Jalisco’s obsidian deposits are thought to be the fourth largest in the world. And because pre-Hispanic civilizations in Mexico did not know how to work metal, obsidian was literally a “gift of the gods” allowing them to manufacture arrow and spear heads, knives, scrapers and even mirrors.
These are just two of the many nuggets of information that I gleaned from Mexico’s first Symposium on Obsidian Research and Characteristics, held at the Colegio de Jalisco in Zapopan from October 1–3, with around 60 people in attendance.
The event was organized by archaeologist Rodrigo Esparza, who specializes in the identification of obsidian by Neutron Activation Analysis, a technology that creates a unique “fingerprint” indicating that an artifact could only have come from a certain deposit. The technique has already proven that the Anasazi Indians were using tools which could only have come from obsidian deposits in Jalisco, he said.
Esparza also revealed the findings of a new study of great interest to specialists attending the symposium that deals with pre-Hispanic techniques that produced a kind of obsidian jewelry found exclusively in the region of what today is called Jalisco.
Around 180 B.C., artisans living and working around today’s pueblos of San Juan de los Arcos and Navajas mastered a technique for producing sheets of obsidian a mere one or two millimeters in thickness, Esparza said. “This was not done by grinding or polishing but by using complicated percussion techniques.”
Esparza believes a new-world version of what is called the Kombewa Method of working obsidian was mastered over 2,000 years ago by artisans of the Teuchitlan Tradition. With this technique, they produced obsidian flakes that were slightly convex on both sides, tapering to a very thin edge.
Samples of their creations are prominently displayed in the museums of Tala and Ameca. A necklace of paper-thin obsidian coyotes and another of human figures can be seen in the Tala museum. In Ameca you can see a pectoral necklace made up of around 100 thin disks. In all the cases, these pendants have been pierced for stringing.
“If producing the thin disks was complicated, putting a hole in them was even trickier,” said Esparza.
Using a scanning electron microscope, the researchers discovered nearly invisible marks around the holes in the obsidian disks, suggesting that the ancient artisans used an abrasive material such as ground flint or quartz to help a very fine auger of horn or bone drill a hole through the volcanic glass.
Obsidian formation
The symposium also featured a presentation by geologist Chris Lloyd on the mechanisms of obsidian formation, using a large flow west of Ahuisculco as an example.

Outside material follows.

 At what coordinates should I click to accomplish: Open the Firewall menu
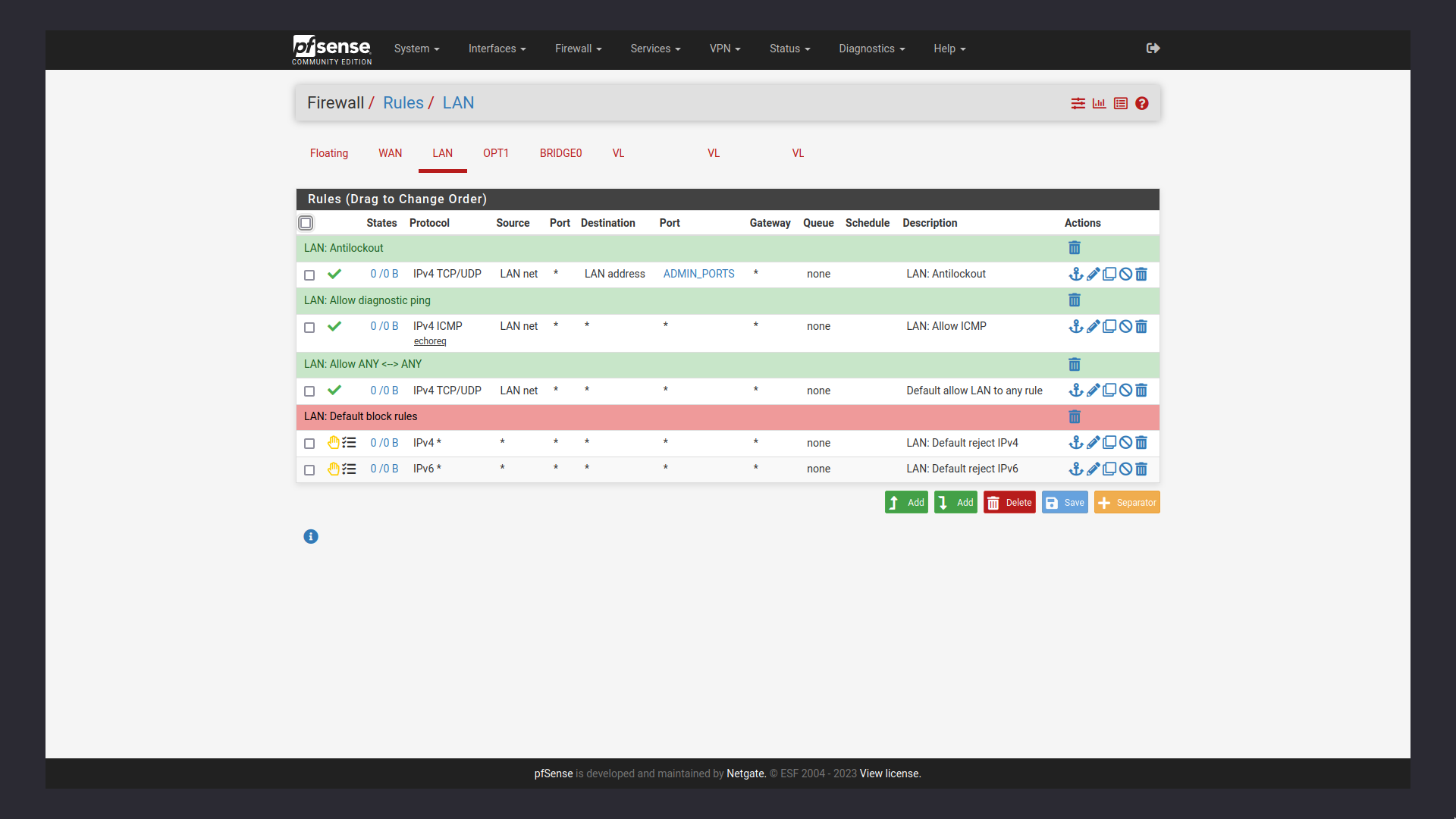[x=578, y=49]
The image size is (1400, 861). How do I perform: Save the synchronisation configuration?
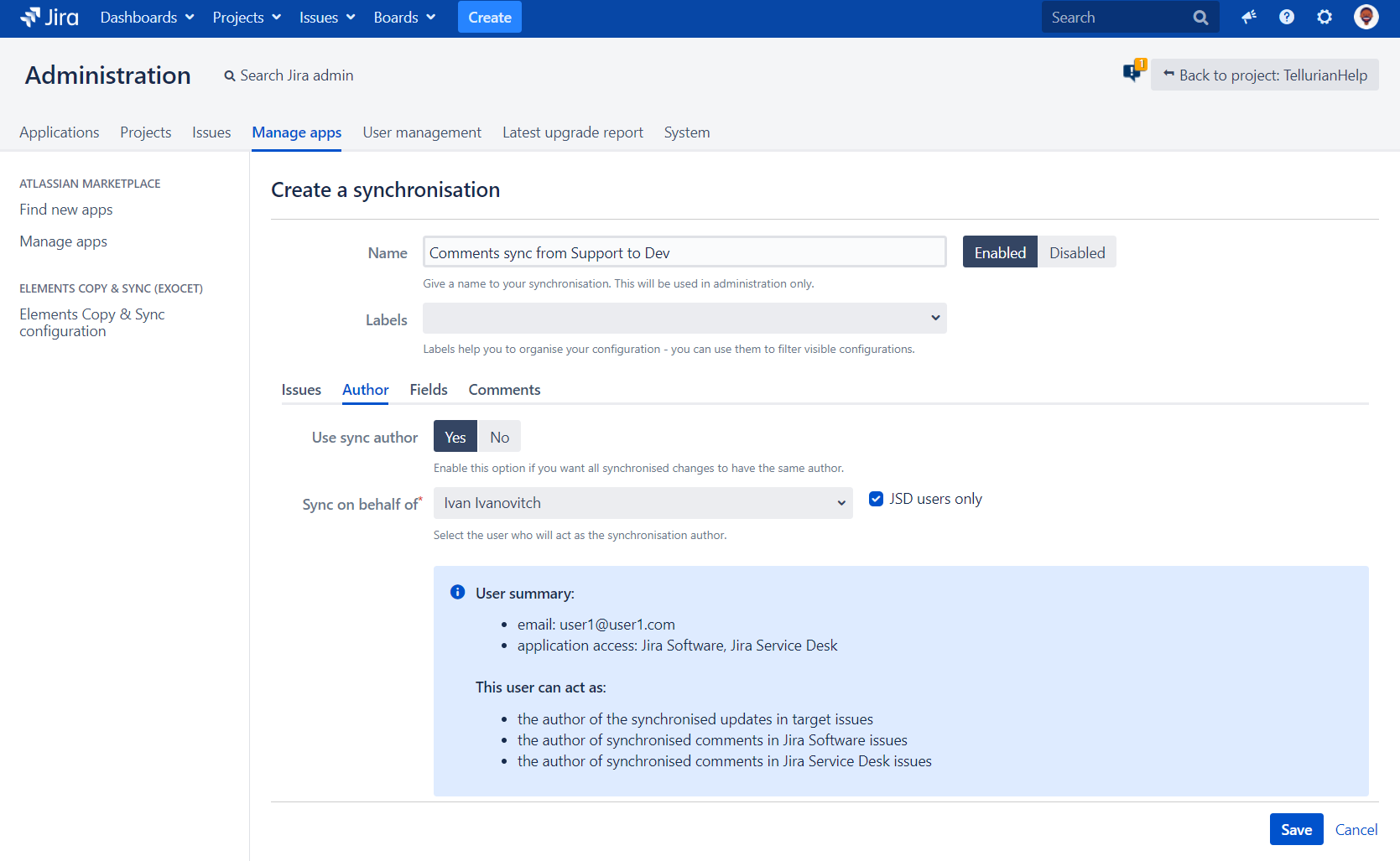coord(1296,828)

He pointed out that a shiny lump of black obsidian, a feathery light piece of pumice and a naturally formed ball of rhyolite (like one of the famed Piedras Bola of Ahualulco) are all basically composed of the same minerals. The difference, he said, is in the water and air content. (For example, obsidian has around one percent water content, but rhyolite has around five percent; and a piece of pumice has so much air that it floats.)
Lloyd also demonstrated that the Piedras Bola are megaspherulites formed by conditions similar to those which produced the thousands of spherulites at the entrance to Ahuisculco’s Selva Negra Nature Reserve.
The obsidian symposium included a field trip to the Selva Negra Nature Reserve at Ahuisculco, where many obsidian mines and workshops have recently been discovered, some of them surrounded by thousands of broken or imperfect knives, scrapers and other tools used in Mexico before the advent of metal-working.
The event ended with a meal prepared by chef Maru Toledo, Jalisco’s most famous expert in traditional cuisine.
Esparza qualified the inaugural symposium a success, noting, that attendees seemed “happy about everything.”
Perhaps of most importance, he stressed, was the forging of an agreement to standardize procedures and establish protocols for taking and analyzing obsidian samples.
“We were also able to establish a data bank of ‘fingerprints’ for raw obsidian from deposits throughout Mexico and we plan to create a litoteca or mineral collection which will contain samples from all over the country.”